On May 28, 2012, it was announced that Azul Brazilian Airlines purchased TRIP creating the holding Azul Trip. During the year 2012 the brands will co-exist operating in integrated form but eventually, upon government approval, they will merge, maintaining the name Azul.

On a press release dated of September 7, 2012, (the Brazilian Independence Day), Azul and Trip officially announced some visible characteristics of the merger:
- The letter U of Azul will be written in a lighter shade of blue, recalling that previously the same happened with the letter I of Trip. Moreover, U stands for Union;
- The expression Brazilian Airlines will not be used anymore;
- Both airlines will carry the signature Azul e Trip: juntas pelo Brasil (Azul and Trip: together for Brazil) in their aircraft;
- All Trip aircraft will be baptized and will still carry a silver shade in their metal;
- One Embraer and one ATR of TRIP will always bear the original TRIP colours, and one Embraer 195 will bear hybrid colour scheme with base silver colours symbolizing the union of both airlines.
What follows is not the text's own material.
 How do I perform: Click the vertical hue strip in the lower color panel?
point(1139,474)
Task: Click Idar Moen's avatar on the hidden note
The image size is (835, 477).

Azul and Trip started comprehensive code-sharing operations on December 2, 2012, and all flights carry now only the IATA code of Azul. However already on October 1, 2012, Trip started operating flights on behalf of Azul. On March 6, 2013, Brazilian authorities gave the final approval for the merger with a few restrictions related to code-sharing with TAM Airlines and slot use at Rio de Janeiro-Santos Dumont Airport. On May 6, 2014, the merger process was completed with the final approval from Brazilian authorities. That day the brand TRIP ceased to exist.

==Fleet==

As of December 2012 the fleet of Trip Linhas Aéreas included the following aircraft:

TRIP Linhas Aéreas fleet
| Aircraft | Total | Orders | Passengers (Y) | Notes |
|---|---|---|---|---|
| ATR 42-500 | 19 | – | 47 |  |
| ATR 72-500 | 14 | – | 66 |  |
| ATR 72-600 | 2 | 1 | 68 |  |
| Embraer 175 | 9 | – | 86 |  |
| Embraer 190 | 10 | – | 110 |  |

==Airline affinity program==
Tudo Azul is Trips's Frequent Flyer Program. It is based on amounts spent and not on flown miles. Members earn 5% of the ticket value on their accounts, which later can be redeemed as a ticket discounts. It is valid also for Azul Brazilian Airlines flights.